You are viewing a plain text version of this content. The canonical link for it is here.
Posted to user@hbase.apache.org by Dan <da...@gmail.com> on 2011/02/23 14:57:03 UTC

TableInputFormat configuration problems with 0.90

Hey,

I'm just testing our code to move over to 0.90 and I'm finding some issues
with the map/reduce jobs we've written using TableInputFormat.

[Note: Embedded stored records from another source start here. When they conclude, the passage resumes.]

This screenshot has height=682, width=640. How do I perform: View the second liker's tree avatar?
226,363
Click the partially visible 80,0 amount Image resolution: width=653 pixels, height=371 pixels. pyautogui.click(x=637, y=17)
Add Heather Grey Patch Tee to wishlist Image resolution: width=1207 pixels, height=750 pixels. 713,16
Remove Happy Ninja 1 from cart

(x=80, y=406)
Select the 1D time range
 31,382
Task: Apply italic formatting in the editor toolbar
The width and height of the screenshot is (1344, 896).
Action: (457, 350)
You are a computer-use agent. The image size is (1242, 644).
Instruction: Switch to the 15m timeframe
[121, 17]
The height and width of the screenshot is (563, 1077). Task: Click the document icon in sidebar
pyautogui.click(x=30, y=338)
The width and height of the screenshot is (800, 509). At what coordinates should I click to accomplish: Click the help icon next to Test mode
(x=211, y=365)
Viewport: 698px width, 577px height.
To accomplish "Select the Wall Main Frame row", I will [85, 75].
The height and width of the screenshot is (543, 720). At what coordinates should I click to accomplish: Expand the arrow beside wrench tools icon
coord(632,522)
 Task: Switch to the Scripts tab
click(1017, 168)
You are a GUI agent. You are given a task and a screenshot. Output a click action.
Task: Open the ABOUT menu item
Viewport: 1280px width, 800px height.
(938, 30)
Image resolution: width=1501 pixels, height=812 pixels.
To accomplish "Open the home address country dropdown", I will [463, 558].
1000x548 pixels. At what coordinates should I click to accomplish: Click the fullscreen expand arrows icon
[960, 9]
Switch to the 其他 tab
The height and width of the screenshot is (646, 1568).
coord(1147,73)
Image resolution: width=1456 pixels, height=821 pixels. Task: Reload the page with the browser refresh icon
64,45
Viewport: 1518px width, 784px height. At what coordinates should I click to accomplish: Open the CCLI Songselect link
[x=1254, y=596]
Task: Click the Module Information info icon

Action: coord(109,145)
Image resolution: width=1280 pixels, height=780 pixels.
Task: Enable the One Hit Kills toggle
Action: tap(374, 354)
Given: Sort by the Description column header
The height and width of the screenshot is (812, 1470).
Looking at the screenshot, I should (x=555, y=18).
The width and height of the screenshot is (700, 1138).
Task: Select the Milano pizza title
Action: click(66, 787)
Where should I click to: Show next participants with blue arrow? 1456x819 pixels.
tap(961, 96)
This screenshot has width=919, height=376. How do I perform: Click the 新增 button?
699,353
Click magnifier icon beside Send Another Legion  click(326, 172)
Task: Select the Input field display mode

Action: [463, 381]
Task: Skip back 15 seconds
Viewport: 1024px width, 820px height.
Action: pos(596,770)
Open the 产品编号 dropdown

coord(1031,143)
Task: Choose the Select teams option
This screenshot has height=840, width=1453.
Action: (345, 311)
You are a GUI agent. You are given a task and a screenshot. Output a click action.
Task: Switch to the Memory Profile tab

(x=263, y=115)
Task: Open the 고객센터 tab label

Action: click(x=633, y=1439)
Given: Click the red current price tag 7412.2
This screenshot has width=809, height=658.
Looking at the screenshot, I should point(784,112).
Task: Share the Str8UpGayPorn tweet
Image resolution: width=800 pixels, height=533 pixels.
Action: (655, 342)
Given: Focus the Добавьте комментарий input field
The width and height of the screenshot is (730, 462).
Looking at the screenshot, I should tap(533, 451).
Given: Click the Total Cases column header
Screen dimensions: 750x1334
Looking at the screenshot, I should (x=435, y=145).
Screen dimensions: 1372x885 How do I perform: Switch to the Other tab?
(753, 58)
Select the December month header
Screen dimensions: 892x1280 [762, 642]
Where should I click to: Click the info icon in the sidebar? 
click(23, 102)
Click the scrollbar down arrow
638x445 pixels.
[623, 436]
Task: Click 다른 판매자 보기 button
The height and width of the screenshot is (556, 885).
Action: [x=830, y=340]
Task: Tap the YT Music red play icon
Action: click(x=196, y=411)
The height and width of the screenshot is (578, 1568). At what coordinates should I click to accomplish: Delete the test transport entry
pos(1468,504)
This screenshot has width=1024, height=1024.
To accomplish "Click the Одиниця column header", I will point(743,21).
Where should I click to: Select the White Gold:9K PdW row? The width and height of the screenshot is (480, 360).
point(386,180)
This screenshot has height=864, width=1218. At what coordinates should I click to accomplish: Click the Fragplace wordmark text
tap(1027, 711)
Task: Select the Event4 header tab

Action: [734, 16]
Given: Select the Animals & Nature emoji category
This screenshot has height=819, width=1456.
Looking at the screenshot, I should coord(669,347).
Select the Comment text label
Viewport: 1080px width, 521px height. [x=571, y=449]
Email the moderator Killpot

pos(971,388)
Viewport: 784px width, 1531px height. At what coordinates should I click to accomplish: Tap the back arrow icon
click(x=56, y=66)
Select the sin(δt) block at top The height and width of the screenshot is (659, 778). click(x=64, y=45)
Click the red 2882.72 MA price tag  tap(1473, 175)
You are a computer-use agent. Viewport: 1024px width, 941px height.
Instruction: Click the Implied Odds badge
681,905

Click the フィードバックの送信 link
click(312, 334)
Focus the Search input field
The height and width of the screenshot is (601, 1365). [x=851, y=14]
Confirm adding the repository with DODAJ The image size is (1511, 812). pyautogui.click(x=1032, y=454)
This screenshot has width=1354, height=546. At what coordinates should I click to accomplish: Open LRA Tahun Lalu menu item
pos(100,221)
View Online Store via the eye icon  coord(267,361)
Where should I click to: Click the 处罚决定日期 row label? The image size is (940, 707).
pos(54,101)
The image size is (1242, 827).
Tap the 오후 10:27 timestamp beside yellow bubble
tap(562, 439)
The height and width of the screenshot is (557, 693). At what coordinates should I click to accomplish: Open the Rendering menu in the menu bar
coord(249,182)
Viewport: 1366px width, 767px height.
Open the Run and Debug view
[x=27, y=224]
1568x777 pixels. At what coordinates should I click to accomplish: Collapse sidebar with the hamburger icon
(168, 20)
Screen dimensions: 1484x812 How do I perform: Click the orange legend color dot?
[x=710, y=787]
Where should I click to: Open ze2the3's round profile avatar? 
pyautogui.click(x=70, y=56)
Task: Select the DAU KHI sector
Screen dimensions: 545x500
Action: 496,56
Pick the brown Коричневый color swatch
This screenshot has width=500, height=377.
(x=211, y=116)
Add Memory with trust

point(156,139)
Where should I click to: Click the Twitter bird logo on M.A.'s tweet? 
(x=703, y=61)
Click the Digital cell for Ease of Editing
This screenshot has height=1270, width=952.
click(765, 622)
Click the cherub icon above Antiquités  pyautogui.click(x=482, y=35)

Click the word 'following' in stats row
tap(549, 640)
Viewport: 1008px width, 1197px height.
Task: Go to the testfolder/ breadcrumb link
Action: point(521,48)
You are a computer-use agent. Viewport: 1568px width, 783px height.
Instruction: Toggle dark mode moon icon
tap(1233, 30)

We setup the jobs using TableMapReduceUtil.initTableMapperJob(..); which
worked fine in 0.20.6 but now throws the following errors when I try to run
them :-

11/02/23 12:38:44 ERROR zookeeper.ZKConfig: no clientPort found in zoo.cfg
11/02/23 12:38:44 ERROR mapreduce.TableInputFormat:
org.apache.hadoop.hbase.ZooKeeperConnectionException: java.io.IOException:
Unable to determine ZooKeeper ensemble
...
Exception in thread "main" java.io.IOException: No table was provided.
at
org.apache.hadoop.hbase.mapreduce.TableInputFormatBase.getSplits(TableInputFormatBase.java:130)
...

Which I think basically means it can't find the quorum/port for zookeeper in
the hbase configuration object from the hbase-*.xml files.
Looking into this a bit further it seems the TableInputFormat's setConf()
method creates the HTable using the Hadoop configuration object which
doesn't contain any of the HBase configuration...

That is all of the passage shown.